Leaders have to take care of themselves, he said. Dannon does more than look after the health of its employees. It nurtures their professional lives. Dannon trains employees on a four-part CODE: Committed, Open, Doer and Empowered.
Every employee has been declared a leader, Cicio said, and that recognition gives them permission to speak their minds at meetings. The company celebrates individuality. It wants employees to collaborate. Innovation may come from a junior person, he said, and it becomes contagious.
“The culture is to be accountable for your tasks and be open to and responsible for challenges,” he said. It might be difficult for a subordinate to speak up in a meeting at other companies, but “those at Dannon who don’t speak up feel left behind.”
Rather than a top-down, command-and-control management style, the company recognizes that those who do the work know best how to do it. That is why a team of line employees from the Ohio plant traveled to France to meet an equipment manufacturer. The team gave input on the best way to set up the line. Safety teams at the plants instruct co-workers on best practices in manufacturing and equipment use. Video cameras on the production lines allow team members to observe their own and others’ work habits. Factory personnel correct their peers when they see unsafe behaviors such as improper lifting techniques or reaching under or over equipment.

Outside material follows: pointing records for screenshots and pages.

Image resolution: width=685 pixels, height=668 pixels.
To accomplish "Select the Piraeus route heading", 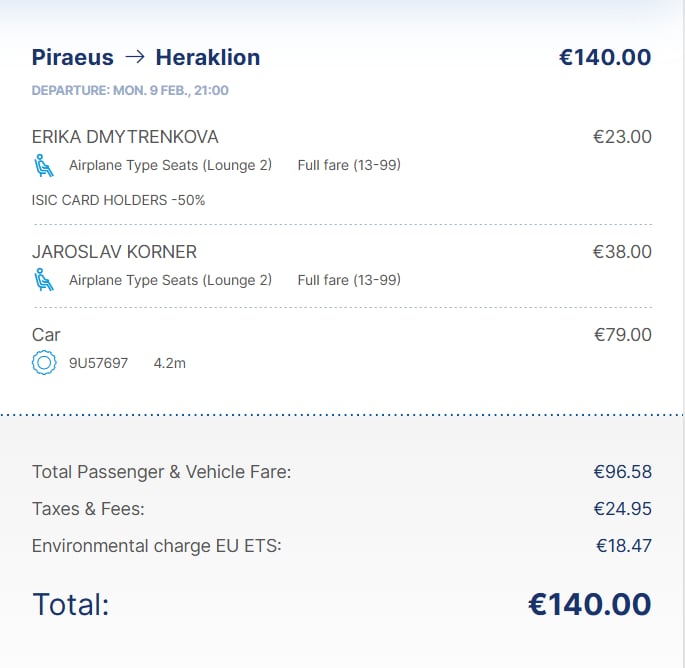I will [x=73, y=57].
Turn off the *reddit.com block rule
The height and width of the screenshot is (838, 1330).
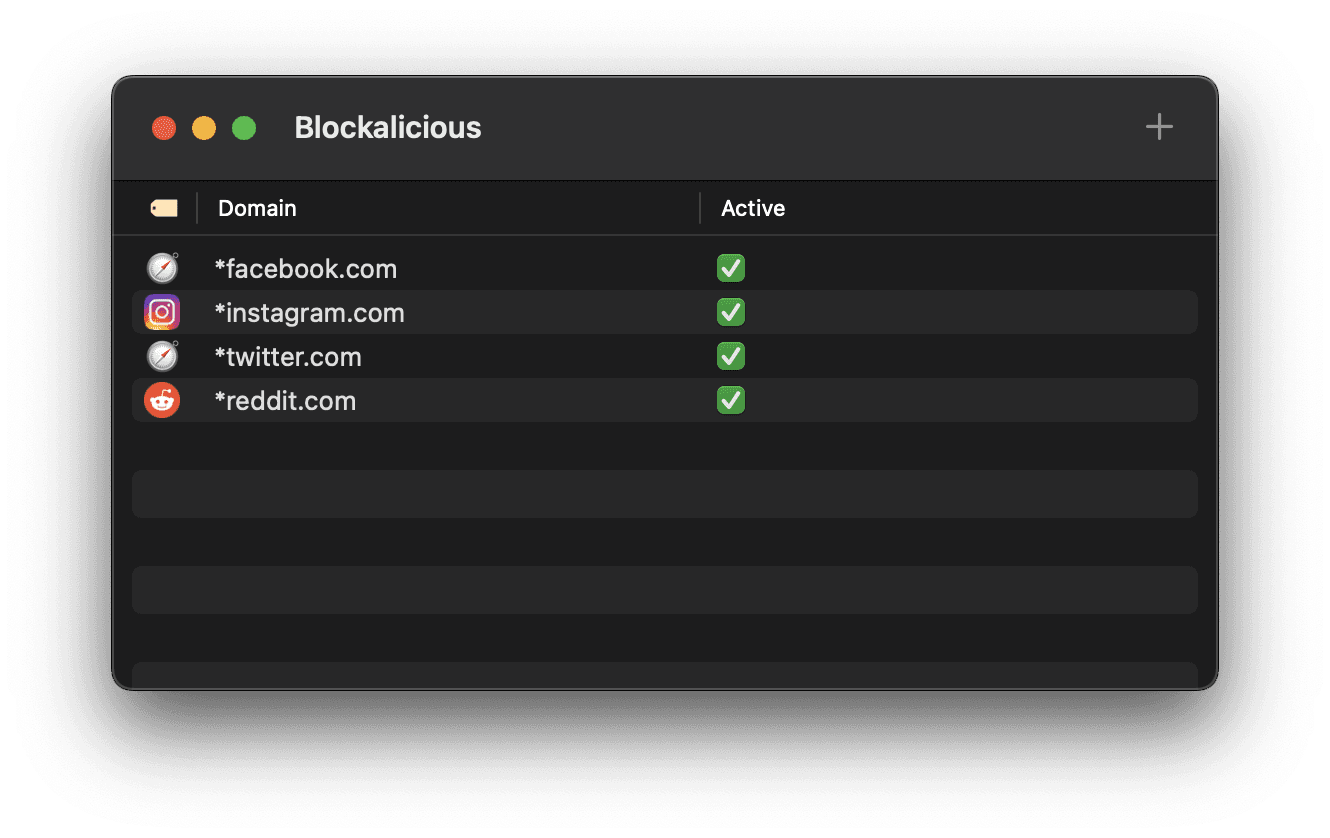point(730,400)
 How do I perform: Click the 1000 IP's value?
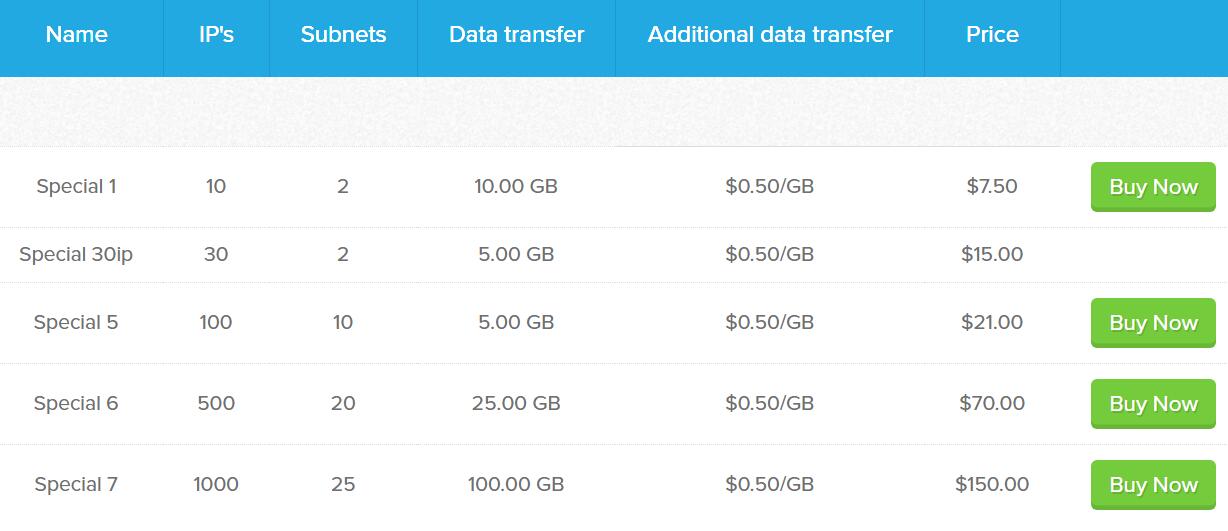point(216,484)
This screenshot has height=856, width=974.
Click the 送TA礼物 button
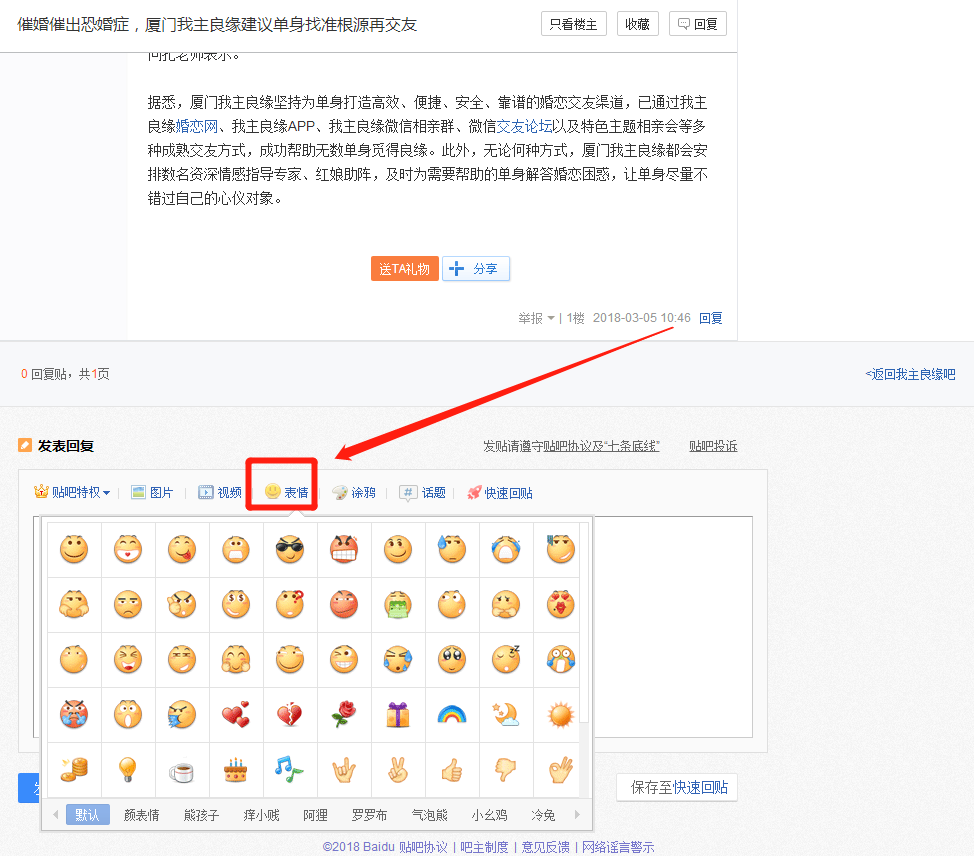pos(404,268)
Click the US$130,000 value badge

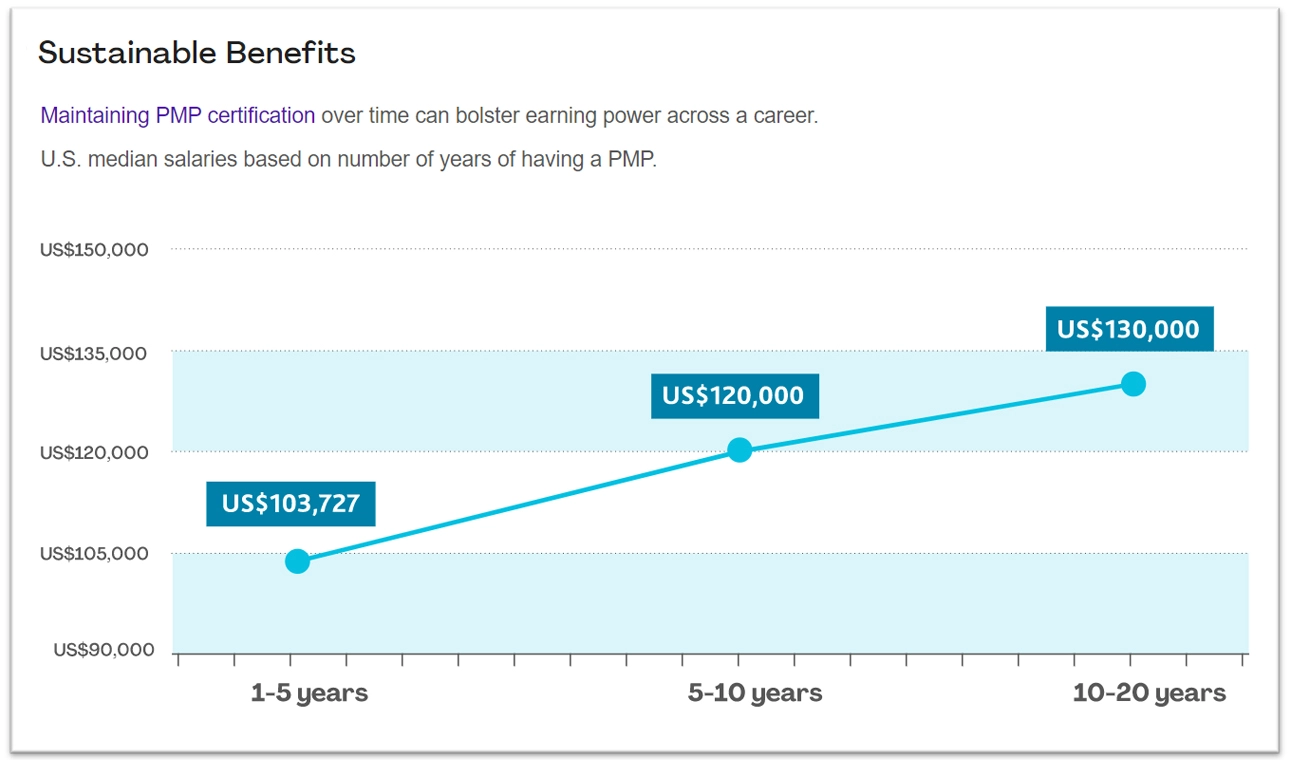(x=1129, y=329)
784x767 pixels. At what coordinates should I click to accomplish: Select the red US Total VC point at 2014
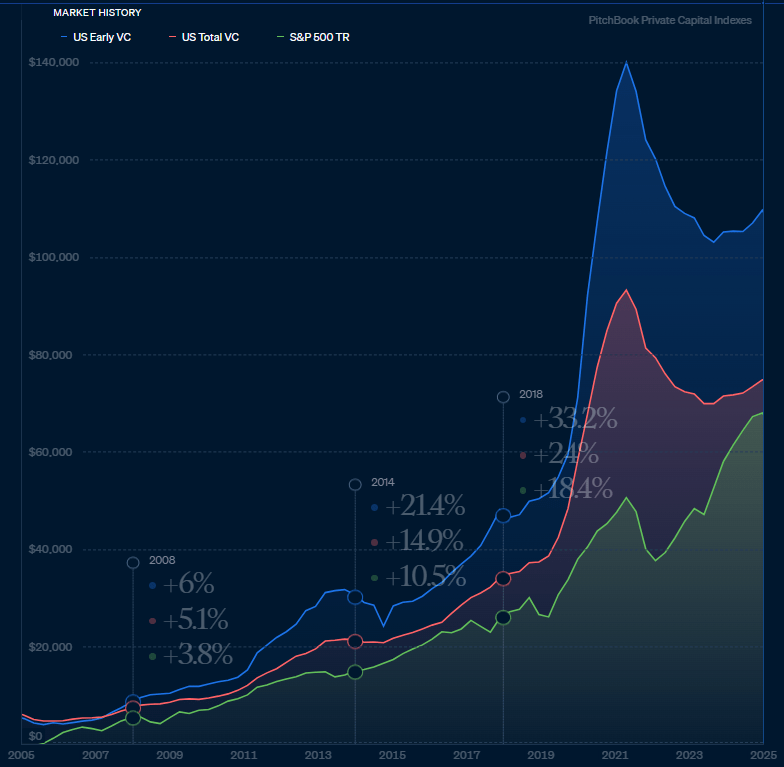point(354,641)
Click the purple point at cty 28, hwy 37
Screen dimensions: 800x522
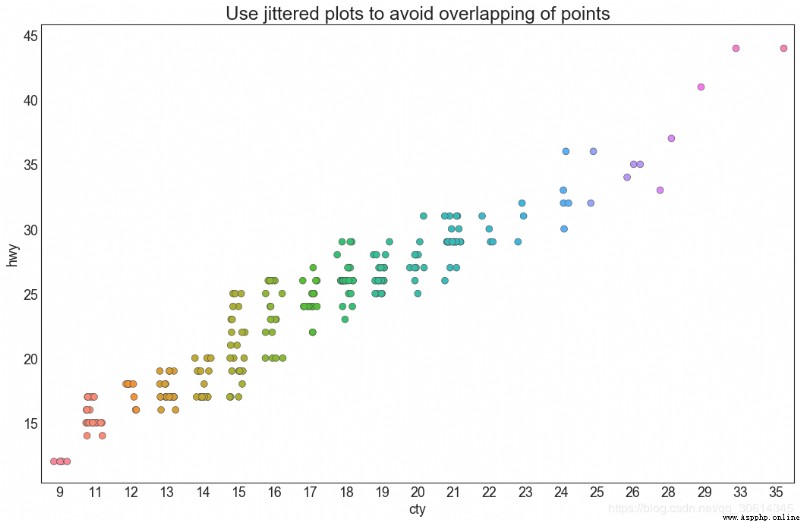(x=671, y=138)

Newly acquired companies maintain their cultures, but learn the CODE. “We bring them into our culture but we recognize the local culture and respect their best practices. We respect why we bought the company in the first place,” Cicio explained.
Another part of the corporate culture is transparency. At headquarters, that is literally true. There are no hardwall offices, not even for Lozano and senior executives. They work at desks in an open office plan. For meetings and for privacy, teams meet in conference rooms with doors that can be closed.
What’s next for Dannon?
Dannon is in an enviable position for a dairy processor. Retailers and consumers love the product, and they want more. Fuster pointed out that yogurt is a top 15 category for U.S. grocers. Retailers will add more shelf space for the category if consumer demand continues to increase. Again, Dannon’s frame of reference for yogurt’s potential is Europe. While a typical U.S. grocery store might devote 20 feet of refrigerated shelf space to yogurt, Fuster said, its Parisian counterpart might offer up to 60 or 80 feet.
The Hispanic population in the United States is seen as a demographic market that can help Dannon grow. It favors drinkable yogurts, especially. As noted, Dannon’s Creamery line includes puddings, which poses a logical question: Does Dannon plan to develop more nonyogurt foods? Lozano is not yet ready to answer that publicly.
Right now, the Dannon CEO and his team are busy trying to convince every man, woman and child in America to eat one yogurt every day. If they succeed, Dannon and every other yogurt processor selling in the United States will benefit. As will the health of every yogurt consumer.